这个方法的逻辑主要是根据上游任务产生的IntermediateResultPartition的数量(源)和下游ExecutionVertex节点数量(目标)的比例关系,做不同的操作:
- 源和目标数量相等:方法会将每个源中间结果分区与对应的下游ExecutionVertex节点连接。这种情况下,每个任务都完全独立,只会消费一个特定的上游中间结果分区
- 源数量大于目标数量:源中间结果分区会被尽可能平均地分配给下游ExecutionVertex节点,即每个ExecutionVertex可能会消费多个源中间结果分区数据。
- 源数量小于目标数量:每个源中间结果分区可能会被分配给多个下游ExecutionVertex节点消费,即多个ExecutionVertex节点可能消费同一个源中间结果分区数据。
⠀在执行连接的过程中,会创建ConsumerVertexGroup和ConsumedPartitionGroup:
- ConsumerVertexGroup包含一组接收同一个中间结果分区(IntermediateResultPartition)的顶点集合。
- ConsumedPartitionGroup包含顶点要消费的一组中间结果分区。
⠀注意,当源数量小于目标数量时,会有多个任务消费同一个源数据,所以需要使用ConsumerVertexGroup.fromMultipleVertices(consumers)来创建ConsumerVertexGroup。
几种连接情况的示例图如下所示:
到这里,这个作业的 ExecutionGraph 就创建完成了,有了 ExecutionGraph,JobManager 才能对这个作业做相应的调度。
总结
本文详细介绍了JobGraph生成ExecutionGraph的流程,介绍了ExecutionJobVertex、ExecutionVertex、IntermediateResult、IntermediateResultPartition相关概念的原理和生成过程。

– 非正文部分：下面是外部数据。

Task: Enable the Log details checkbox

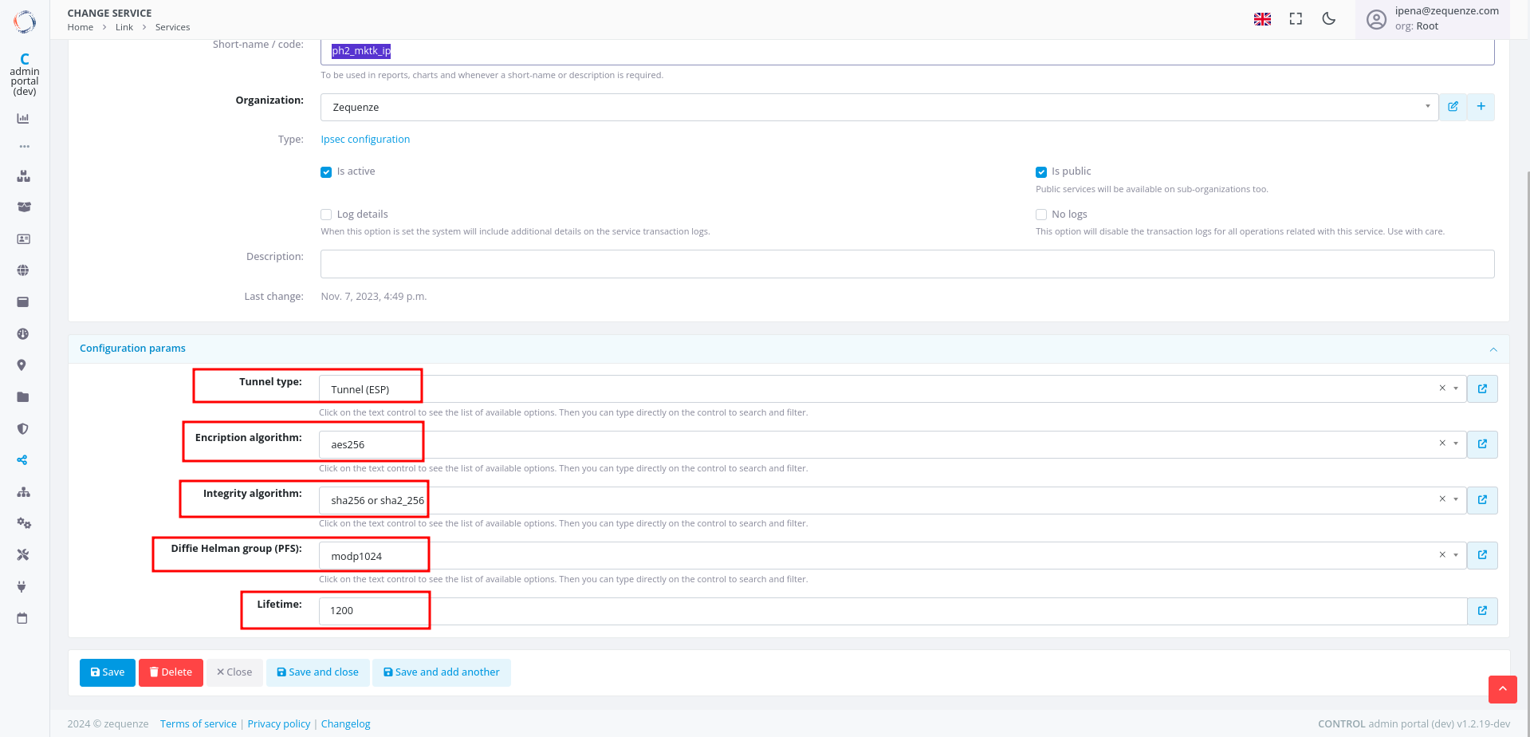Action: pos(326,215)
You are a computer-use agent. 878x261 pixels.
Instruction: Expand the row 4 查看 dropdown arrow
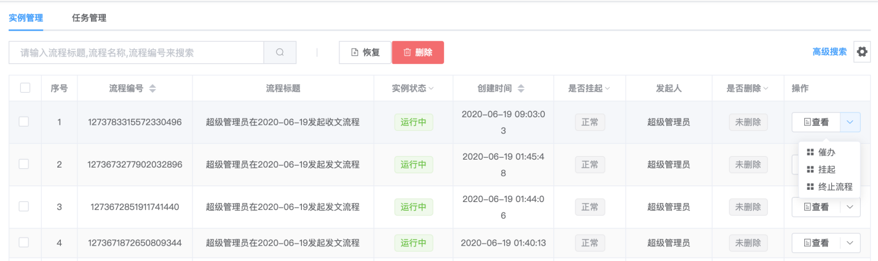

最后我们介绍了Flink在生成ExecutionGraph时是如何实现IntermediateResultPartition和ExecutionVertex的连接的。
到这里,StreamGraph、JobGraph和Execution的生成过程,在最近的三篇文章中都已经详细讲解完成了,当然除了我们介绍的内容外,还有更多的实现细节没有介绍,有兴趣的读者可以参考文本来阅读源码,以此加深自己的理解和对更多实现细节的挖掘。
最后,再对StreamGraph、JobGraph和ExecutionGraph做一个总结:
- StreamGraph. StreamGraph 是表示 Flink 流计算的图模型,它是用户定义的计算逻辑的内部表示形式,是最原始的用户逻辑,一个没有做任何优化的DataFlow;
- JobGraph. JobGraph 由一个或多个 JobVertex 对象和它们之间的 JobEdge 对象组成,包含并行任务的信息。在JobGraph中对StreamGraph进行了优化,将能够合并在同个算子链中的操作符进行合并,以此减少任务执行时的上下文切换,提任务执行性能。
- ExecutionGraph. ExecutionGraph是 JobGraph 的并发执行版本,由 ExecutionVertex 和 IntermediateResultPartition 组成。每个 JobVertex 会被转换为一个或多个 ExecutionVertex,ExecutorGraph 包含了每个任务的全部实例,包含它们的状态、位置、输入输出结果。ExecutionGraph 是 Flink 中最核心的部分,它用于任务的调度、失败恢复等。